PROBLEM DETAILS: Output exactly the lines below from the one containing "The image size is (1511, 812)." to the last line, both included. Omit pictures.

SOURCE RECORDS:
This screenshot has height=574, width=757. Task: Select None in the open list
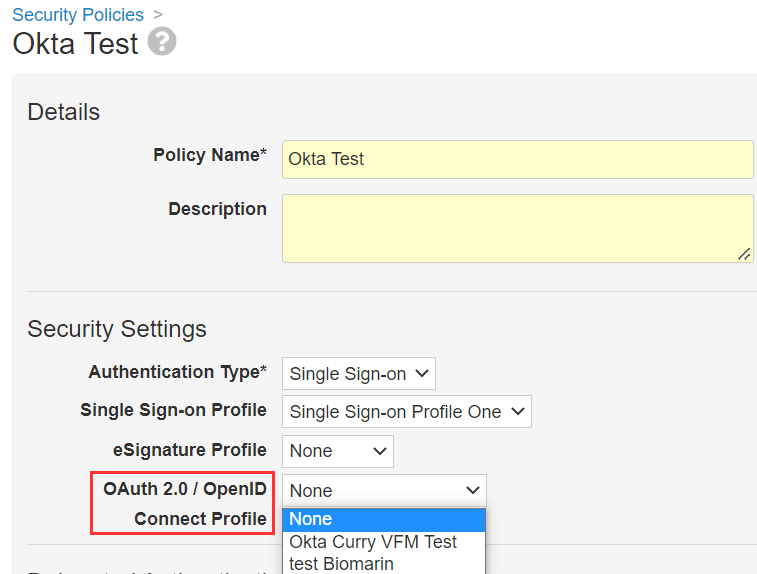pyautogui.click(x=384, y=519)
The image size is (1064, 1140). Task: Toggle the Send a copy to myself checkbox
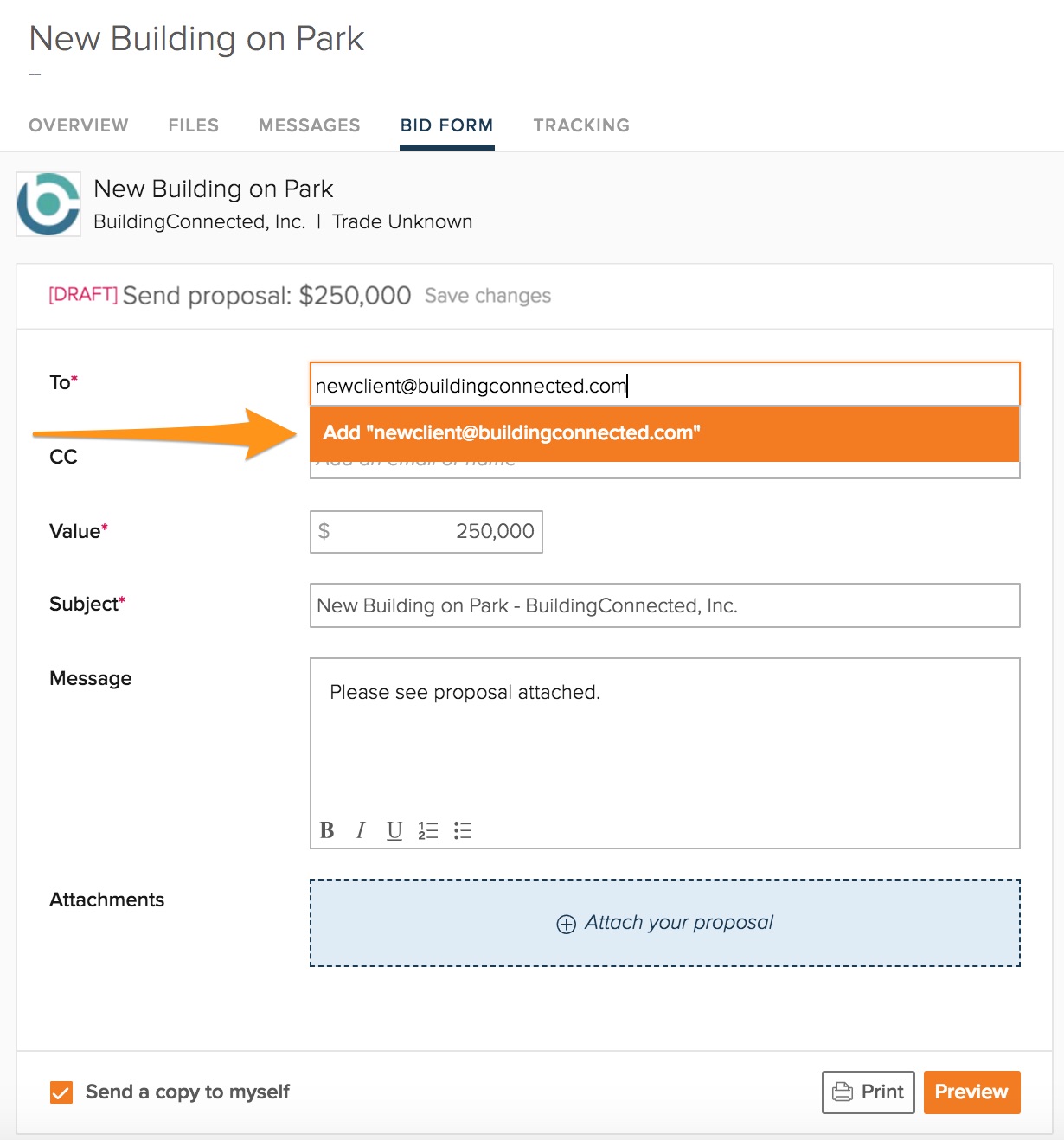coord(61,1092)
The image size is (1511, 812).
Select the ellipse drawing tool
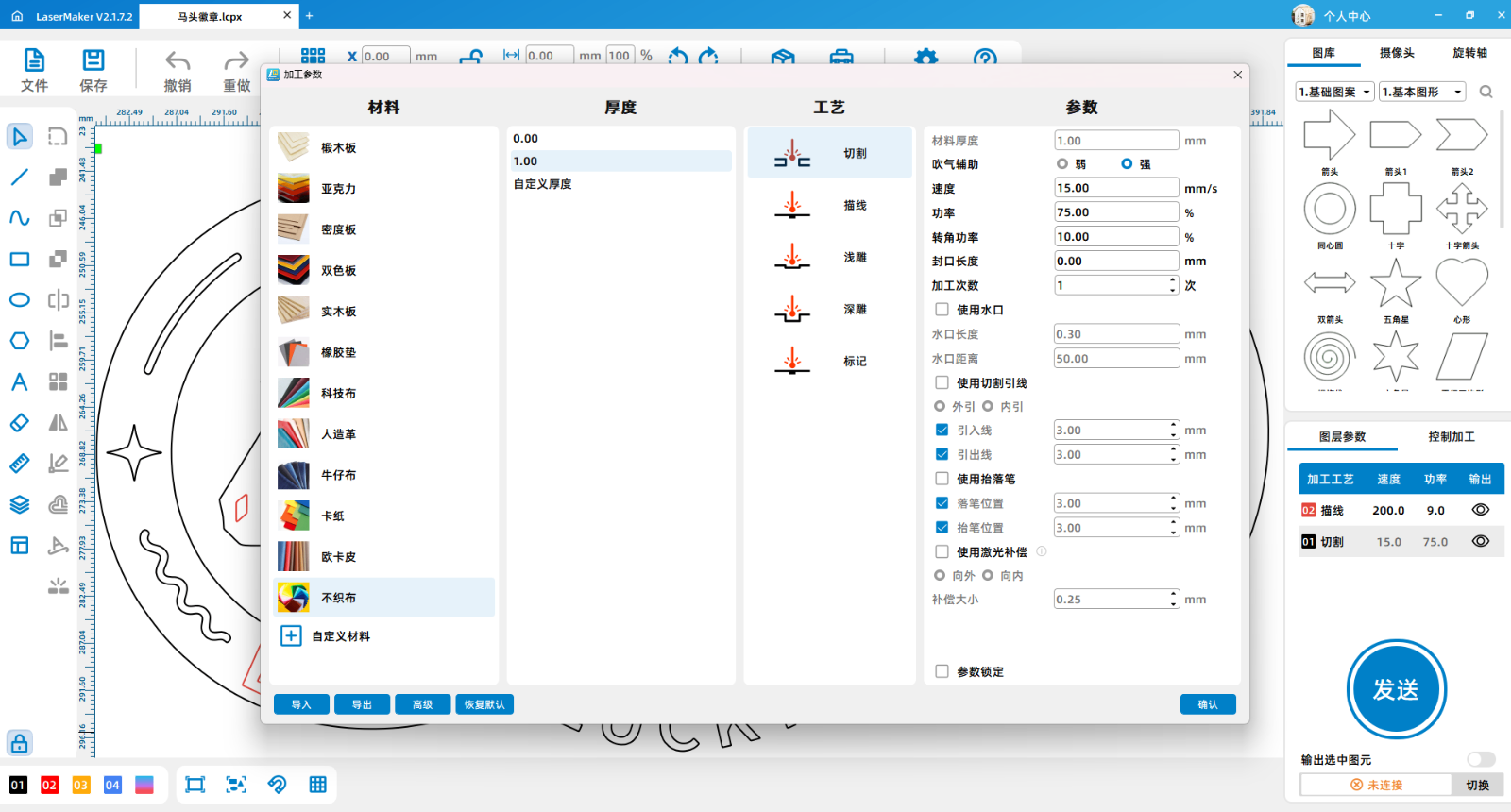click(x=19, y=300)
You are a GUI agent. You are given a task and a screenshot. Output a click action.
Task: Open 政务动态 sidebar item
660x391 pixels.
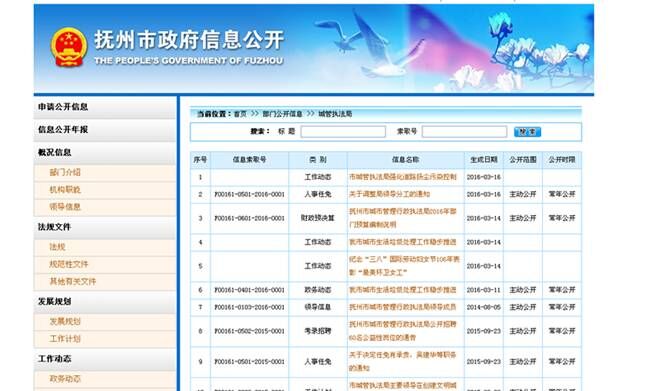click(x=65, y=379)
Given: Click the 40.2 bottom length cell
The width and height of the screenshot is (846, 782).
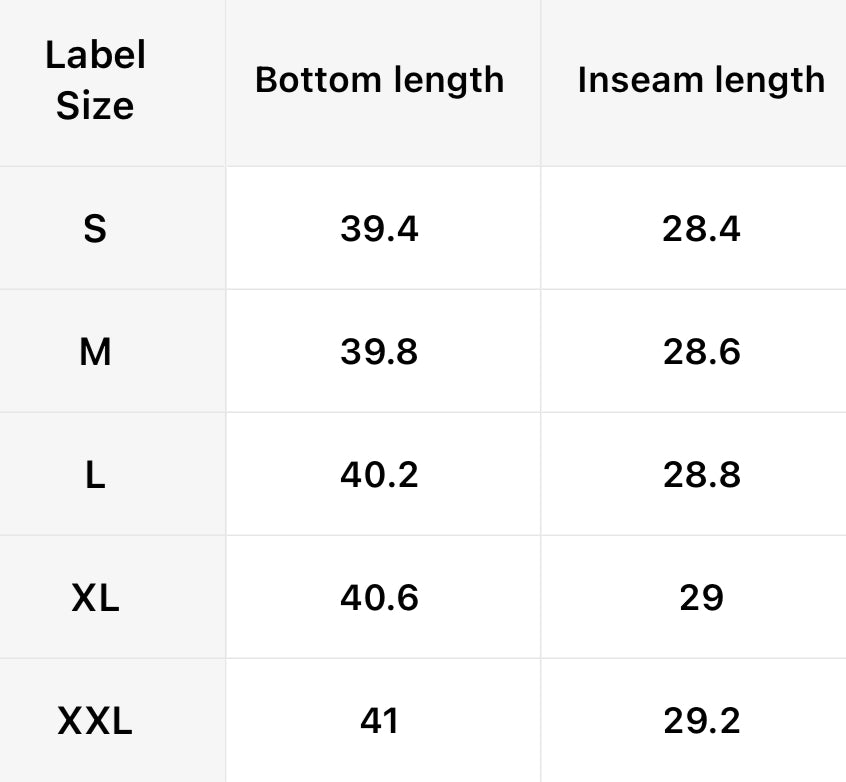Looking at the screenshot, I should pyautogui.click(x=379, y=475).
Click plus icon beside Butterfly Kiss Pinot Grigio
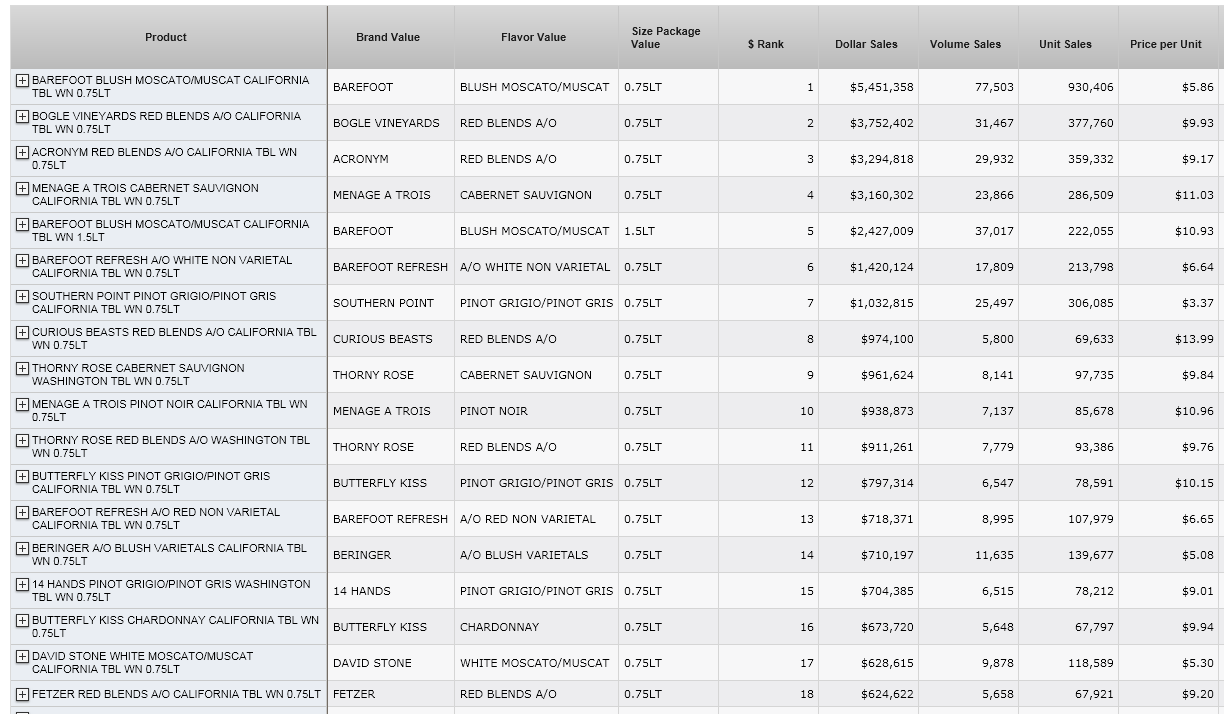 click(x=22, y=476)
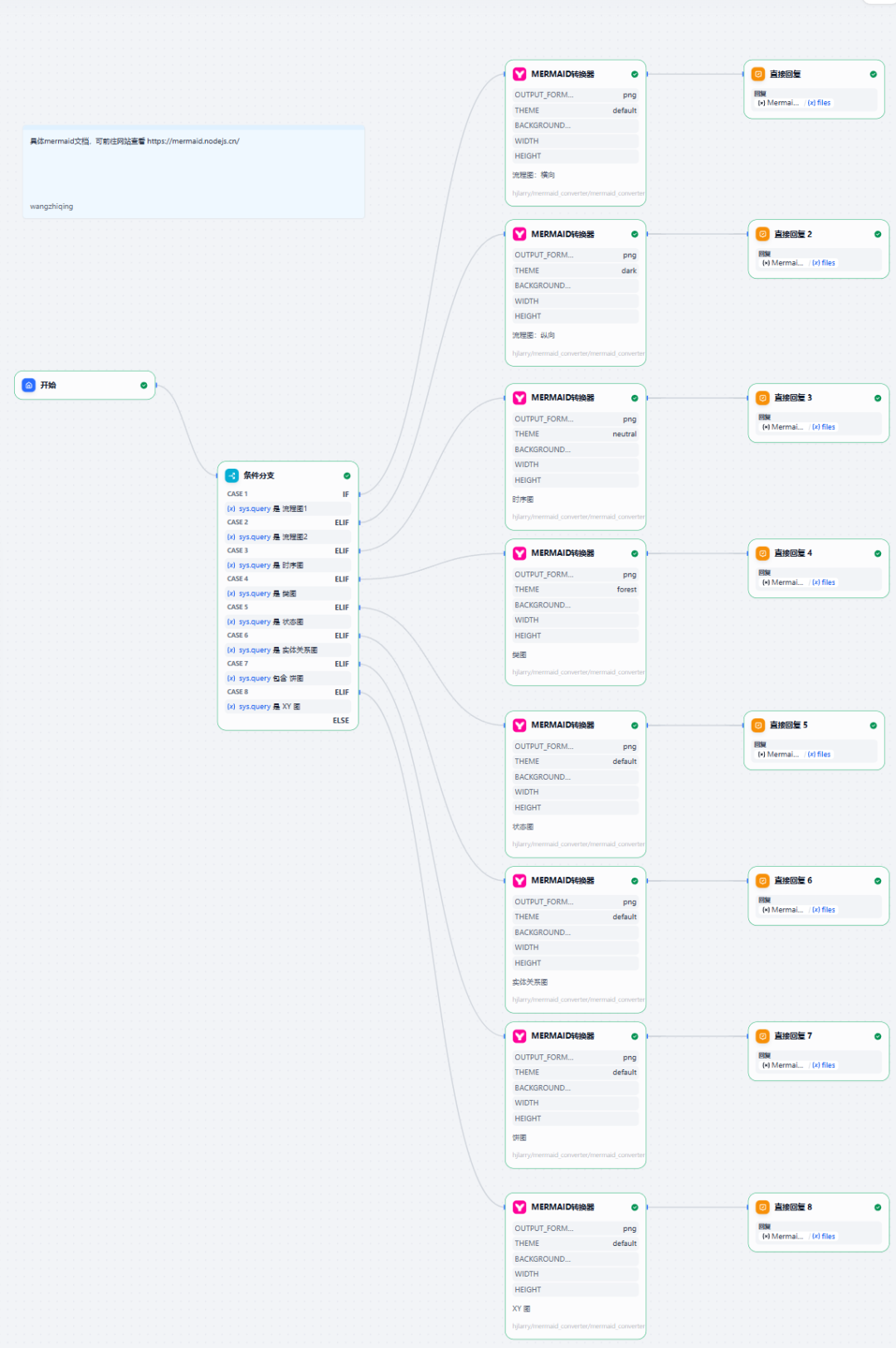Click the OUTPUT_FORM field in the 饼图 converter
The width and height of the screenshot is (896, 1348).
(x=575, y=1057)
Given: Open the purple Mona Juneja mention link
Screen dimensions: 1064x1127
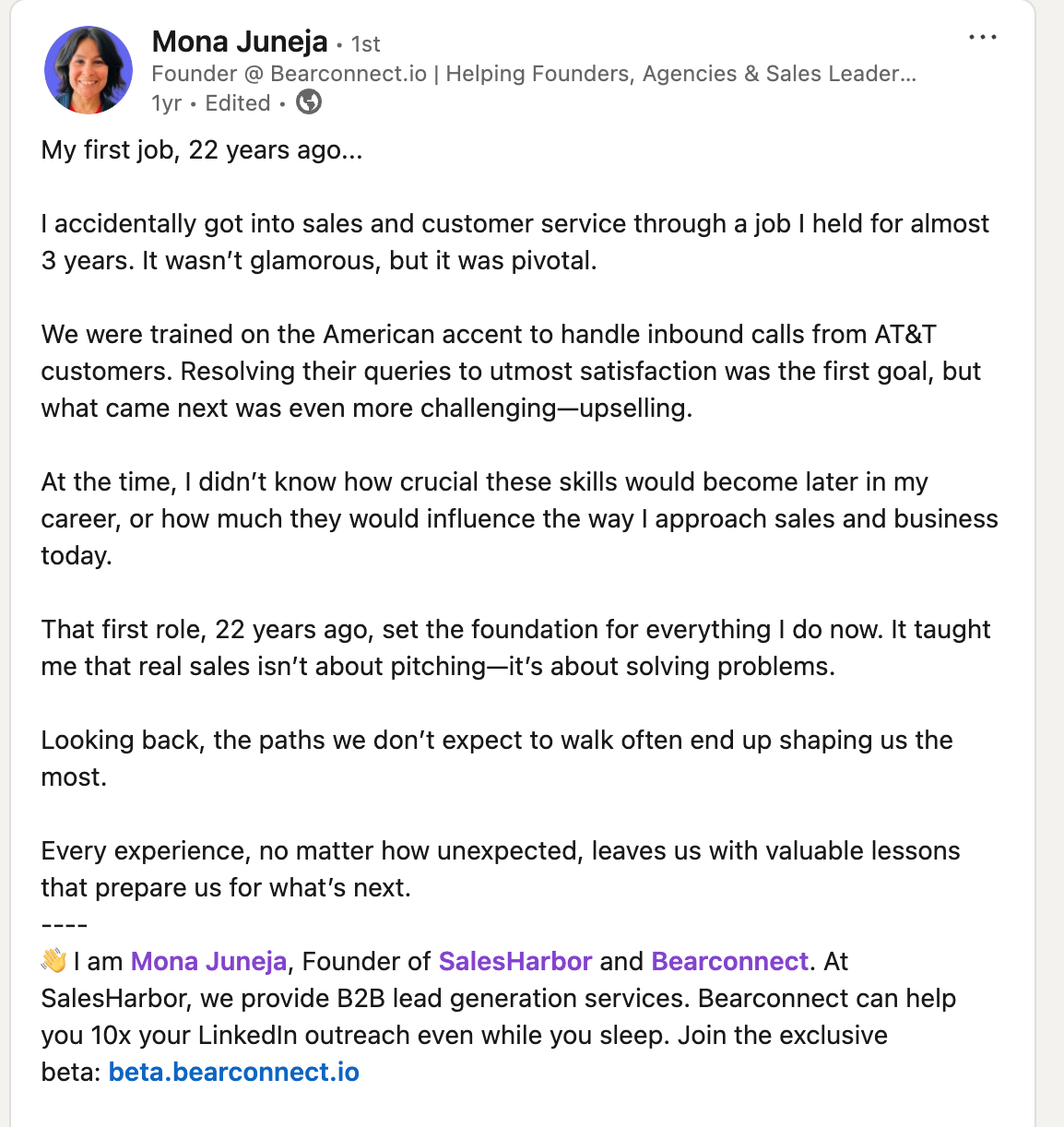Looking at the screenshot, I should tap(208, 961).
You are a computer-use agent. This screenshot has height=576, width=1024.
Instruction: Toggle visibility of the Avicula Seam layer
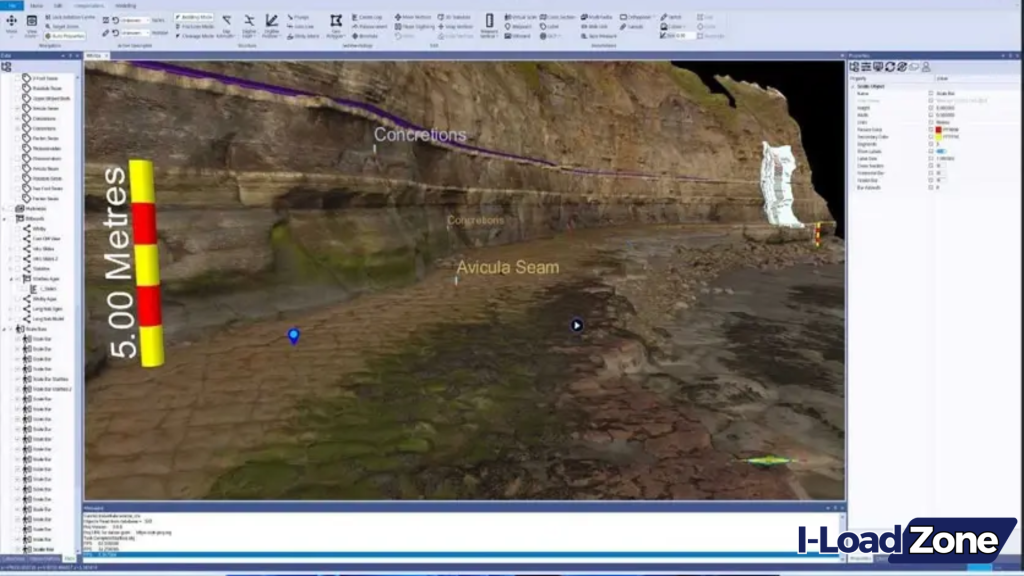click(x=17, y=110)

WRITTEN ANSWER:
The image size is (1511, 812).
Select the ellipse drawing tool
click(x=19, y=300)
You are a GUI agent. You are given a task and a screenshot. Output a click action.
Task: Open 政务动态 sidebar item
660x391 pixels.
click(x=65, y=379)
Given: Click the 40.2 bottom length cell
The width and height of the screenshot is (846, 782).
Looking at the screenshot, I should pyautogui.click(x=379, y=475).
Click plus icon beside Butterfly Kiss Pinot Grigio
 click(x=22, y=476)
Click the OUTPUT_FORM field in the 饼图 converter
The width and height of the screenshot is (896, 1348).
(x=575, y=1057)
Given: Open the purple Mona Juneja mention link
Screen dimensions: 1064x1127
Looking at the screenshot, I should tap(208, 961).
You are a computer-use agent. This screenshot has height=576, width=1024.
Instruction: Toggle visibility of the Avicula Seam layer
click(x=17, y=110)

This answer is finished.